Work request —
Locate the string "menu" in the records below. Copy every line where it occurs.

Saved data entries
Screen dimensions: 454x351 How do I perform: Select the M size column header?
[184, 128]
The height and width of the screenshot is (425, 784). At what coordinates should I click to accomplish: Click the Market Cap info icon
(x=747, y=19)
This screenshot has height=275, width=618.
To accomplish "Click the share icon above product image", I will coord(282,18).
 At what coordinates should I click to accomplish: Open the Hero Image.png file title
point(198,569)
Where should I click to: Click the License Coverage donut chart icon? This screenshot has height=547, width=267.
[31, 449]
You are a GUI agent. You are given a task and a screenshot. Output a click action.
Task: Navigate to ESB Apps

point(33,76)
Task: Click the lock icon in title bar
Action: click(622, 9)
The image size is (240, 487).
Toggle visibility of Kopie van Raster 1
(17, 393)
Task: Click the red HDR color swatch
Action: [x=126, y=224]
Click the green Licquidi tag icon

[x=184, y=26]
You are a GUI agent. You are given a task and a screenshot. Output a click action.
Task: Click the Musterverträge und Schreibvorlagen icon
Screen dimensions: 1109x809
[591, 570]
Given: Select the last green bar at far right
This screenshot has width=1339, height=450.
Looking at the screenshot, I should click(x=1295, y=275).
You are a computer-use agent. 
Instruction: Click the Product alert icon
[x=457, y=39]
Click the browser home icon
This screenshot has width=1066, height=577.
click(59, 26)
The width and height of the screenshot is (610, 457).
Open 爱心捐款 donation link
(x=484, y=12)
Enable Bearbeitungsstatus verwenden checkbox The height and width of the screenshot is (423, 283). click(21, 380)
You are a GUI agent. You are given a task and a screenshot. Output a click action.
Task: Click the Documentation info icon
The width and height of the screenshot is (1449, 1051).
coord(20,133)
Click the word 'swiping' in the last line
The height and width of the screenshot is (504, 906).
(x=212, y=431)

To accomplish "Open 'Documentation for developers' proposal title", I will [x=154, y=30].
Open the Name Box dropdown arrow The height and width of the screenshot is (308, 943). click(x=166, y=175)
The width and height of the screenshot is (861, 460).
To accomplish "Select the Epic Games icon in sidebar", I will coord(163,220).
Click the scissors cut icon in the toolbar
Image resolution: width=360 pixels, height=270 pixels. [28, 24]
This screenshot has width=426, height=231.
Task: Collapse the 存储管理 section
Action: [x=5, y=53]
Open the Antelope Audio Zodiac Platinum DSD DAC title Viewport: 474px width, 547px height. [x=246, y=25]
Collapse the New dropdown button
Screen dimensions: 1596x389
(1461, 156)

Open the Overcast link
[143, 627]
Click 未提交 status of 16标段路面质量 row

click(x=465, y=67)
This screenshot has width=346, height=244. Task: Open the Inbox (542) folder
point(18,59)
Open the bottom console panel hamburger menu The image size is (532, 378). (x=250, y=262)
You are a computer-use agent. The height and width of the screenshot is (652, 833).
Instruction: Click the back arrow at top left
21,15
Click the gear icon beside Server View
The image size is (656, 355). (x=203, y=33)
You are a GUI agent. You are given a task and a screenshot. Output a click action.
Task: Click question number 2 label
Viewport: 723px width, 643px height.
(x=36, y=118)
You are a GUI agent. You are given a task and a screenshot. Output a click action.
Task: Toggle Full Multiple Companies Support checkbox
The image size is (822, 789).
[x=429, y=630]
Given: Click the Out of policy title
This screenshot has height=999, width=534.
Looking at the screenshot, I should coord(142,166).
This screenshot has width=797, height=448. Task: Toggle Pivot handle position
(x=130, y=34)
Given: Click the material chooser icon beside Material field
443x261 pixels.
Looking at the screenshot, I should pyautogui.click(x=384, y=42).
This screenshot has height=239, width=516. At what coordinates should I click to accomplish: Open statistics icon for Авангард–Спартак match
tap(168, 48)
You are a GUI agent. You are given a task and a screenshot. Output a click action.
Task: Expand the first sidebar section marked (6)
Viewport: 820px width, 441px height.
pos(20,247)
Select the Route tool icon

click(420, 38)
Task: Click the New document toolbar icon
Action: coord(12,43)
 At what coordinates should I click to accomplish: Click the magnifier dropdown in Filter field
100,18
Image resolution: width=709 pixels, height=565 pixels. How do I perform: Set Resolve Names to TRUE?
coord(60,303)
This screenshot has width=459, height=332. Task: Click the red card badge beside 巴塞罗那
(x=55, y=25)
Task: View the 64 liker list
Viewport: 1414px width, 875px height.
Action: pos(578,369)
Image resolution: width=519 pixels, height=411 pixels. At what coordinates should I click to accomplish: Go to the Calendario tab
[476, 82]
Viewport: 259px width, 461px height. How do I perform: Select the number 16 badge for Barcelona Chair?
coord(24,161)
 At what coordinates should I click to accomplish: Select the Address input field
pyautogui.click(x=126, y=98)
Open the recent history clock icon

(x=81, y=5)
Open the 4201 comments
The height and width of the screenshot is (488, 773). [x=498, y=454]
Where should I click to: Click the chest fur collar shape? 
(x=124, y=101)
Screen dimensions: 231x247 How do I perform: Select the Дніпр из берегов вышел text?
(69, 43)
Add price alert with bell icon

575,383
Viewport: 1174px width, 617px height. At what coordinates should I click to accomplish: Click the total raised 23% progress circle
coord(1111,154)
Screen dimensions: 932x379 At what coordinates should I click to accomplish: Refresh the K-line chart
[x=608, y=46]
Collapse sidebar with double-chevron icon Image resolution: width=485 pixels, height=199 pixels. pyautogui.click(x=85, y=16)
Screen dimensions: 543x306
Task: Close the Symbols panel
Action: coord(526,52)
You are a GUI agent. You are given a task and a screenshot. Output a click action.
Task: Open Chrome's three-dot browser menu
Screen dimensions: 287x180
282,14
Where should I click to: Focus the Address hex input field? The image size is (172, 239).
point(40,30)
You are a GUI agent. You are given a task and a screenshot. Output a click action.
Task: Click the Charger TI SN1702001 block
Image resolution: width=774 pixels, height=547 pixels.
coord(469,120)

Task result —
Open the bottom console panel hamburger menu The image size is (532, 378). (x=250, y=262)
Task: Open Chrome's three-dot browser menu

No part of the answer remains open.